Grief after a death is natural. Emotion is human. But a deeper question must be asked: who benefits when emotion is continually stirred and sustained? Emotion does not remain high on its own. It is fed. The media benefits because outrage keeps people watching, clicking, and reacting. Calm truth does not hold attention the same way anger and fear do.
Some special interest groups benefit in a deeper way. Funding is not always the goal. Power and influence are. Their agenda is not simply to protest or reform, but to weaken the foundational principles that hold the nation together. They understand that a united people grounded in law, truth, and shared values is difficult to control. A divided people ruled by emotion is not.
Heightened emotion gives them leverage. When people are angry or afraid, they stop asking hard questions. Facts become obstacles because facts slow things down and bring clarity. Emotion creates urgency, and urgency allows pressure to be applied before truth can surface. Confusion replaces understanding, and reaction replaces reason.
These groups often speak the language of justice, but unity is rarely the goal. Division keeps attention focused. Prolonged outrage keeps people emotionally invested. When emotion fades, influence fades. That is why outrage is rarely allowed to settle.
This does not mean a life did not matter. It means justice cannot be rushed.

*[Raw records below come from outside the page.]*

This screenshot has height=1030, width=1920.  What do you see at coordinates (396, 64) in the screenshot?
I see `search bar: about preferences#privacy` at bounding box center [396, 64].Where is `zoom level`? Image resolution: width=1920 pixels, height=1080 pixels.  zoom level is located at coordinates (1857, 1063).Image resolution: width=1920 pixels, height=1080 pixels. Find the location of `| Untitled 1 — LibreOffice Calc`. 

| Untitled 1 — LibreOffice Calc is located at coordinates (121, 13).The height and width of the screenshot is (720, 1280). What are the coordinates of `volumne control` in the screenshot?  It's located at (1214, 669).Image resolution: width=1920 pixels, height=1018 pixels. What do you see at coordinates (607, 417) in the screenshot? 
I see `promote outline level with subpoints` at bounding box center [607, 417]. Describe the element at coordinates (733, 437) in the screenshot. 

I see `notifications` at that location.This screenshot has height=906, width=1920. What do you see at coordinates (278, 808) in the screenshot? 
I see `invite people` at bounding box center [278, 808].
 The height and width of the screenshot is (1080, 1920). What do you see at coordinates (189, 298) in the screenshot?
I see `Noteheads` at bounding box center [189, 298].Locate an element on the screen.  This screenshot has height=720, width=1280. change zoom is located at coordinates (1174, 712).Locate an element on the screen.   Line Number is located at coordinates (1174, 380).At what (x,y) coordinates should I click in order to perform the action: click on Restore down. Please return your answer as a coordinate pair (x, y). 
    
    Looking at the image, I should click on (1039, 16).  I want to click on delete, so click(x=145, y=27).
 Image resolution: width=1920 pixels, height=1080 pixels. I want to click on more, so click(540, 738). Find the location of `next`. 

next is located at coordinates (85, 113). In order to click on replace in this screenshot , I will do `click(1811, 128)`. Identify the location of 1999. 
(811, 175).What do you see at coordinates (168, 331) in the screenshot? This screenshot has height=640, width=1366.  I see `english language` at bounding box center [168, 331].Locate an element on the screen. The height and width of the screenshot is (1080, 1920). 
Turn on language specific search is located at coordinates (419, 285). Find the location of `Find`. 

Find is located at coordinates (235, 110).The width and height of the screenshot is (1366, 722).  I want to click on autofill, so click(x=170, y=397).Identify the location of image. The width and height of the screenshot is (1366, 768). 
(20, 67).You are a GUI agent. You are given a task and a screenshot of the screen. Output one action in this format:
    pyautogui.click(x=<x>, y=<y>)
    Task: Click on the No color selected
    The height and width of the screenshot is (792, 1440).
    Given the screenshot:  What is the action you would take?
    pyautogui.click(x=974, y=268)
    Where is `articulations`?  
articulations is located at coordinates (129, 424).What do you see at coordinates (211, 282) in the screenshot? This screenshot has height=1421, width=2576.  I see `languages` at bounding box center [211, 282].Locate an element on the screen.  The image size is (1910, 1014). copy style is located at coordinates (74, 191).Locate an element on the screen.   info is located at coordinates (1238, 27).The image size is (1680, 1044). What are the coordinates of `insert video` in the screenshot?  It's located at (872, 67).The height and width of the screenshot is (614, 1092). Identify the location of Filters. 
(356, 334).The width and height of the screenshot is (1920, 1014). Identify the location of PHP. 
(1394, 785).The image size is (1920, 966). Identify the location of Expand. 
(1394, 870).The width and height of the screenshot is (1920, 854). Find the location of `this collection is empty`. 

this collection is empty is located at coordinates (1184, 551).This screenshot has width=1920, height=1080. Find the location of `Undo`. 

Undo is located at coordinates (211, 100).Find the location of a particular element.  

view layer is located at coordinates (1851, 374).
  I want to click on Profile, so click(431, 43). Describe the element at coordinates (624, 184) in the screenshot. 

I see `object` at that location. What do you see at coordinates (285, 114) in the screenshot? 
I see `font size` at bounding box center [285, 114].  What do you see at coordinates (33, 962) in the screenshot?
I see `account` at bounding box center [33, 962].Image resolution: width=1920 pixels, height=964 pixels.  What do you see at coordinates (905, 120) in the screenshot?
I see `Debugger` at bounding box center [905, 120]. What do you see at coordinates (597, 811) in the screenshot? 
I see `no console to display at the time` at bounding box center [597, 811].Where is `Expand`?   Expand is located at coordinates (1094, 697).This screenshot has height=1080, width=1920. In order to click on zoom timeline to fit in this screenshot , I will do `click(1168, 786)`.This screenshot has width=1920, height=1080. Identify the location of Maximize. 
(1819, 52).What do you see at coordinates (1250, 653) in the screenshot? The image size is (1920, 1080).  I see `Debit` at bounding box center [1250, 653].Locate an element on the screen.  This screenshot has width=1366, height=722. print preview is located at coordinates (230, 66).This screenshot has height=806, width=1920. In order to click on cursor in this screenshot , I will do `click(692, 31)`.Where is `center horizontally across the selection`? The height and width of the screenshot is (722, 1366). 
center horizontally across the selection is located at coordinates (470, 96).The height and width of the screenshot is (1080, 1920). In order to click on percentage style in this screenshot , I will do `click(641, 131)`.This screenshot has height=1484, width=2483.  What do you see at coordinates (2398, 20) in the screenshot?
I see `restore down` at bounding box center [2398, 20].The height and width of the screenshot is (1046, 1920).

Facts exist for a reason. They slow us down. They protect fairness. They prevent outcomes from being decided by pressure or passion. Without facts, law becomes reaction, and justice becomes unstable.
Scripture reminds us of this principle in James 1:19–20: “Everyone should be quick to listen, slow to speak and slow to become angry, because human anger does not produce the righteousness that God desires.”
Aristotle observed, “The law is reason, free from passion.” That insight still matters. When reason is removed and passion takes control, justice is weakened.
The law exists to rise above emotion, not to be driven by it. When emotion is constantly stirred, it is worth asking who is doing the stirring, and why. Justice cannot be built on feeling alone. Without facts, neither justice nor freedom can endure.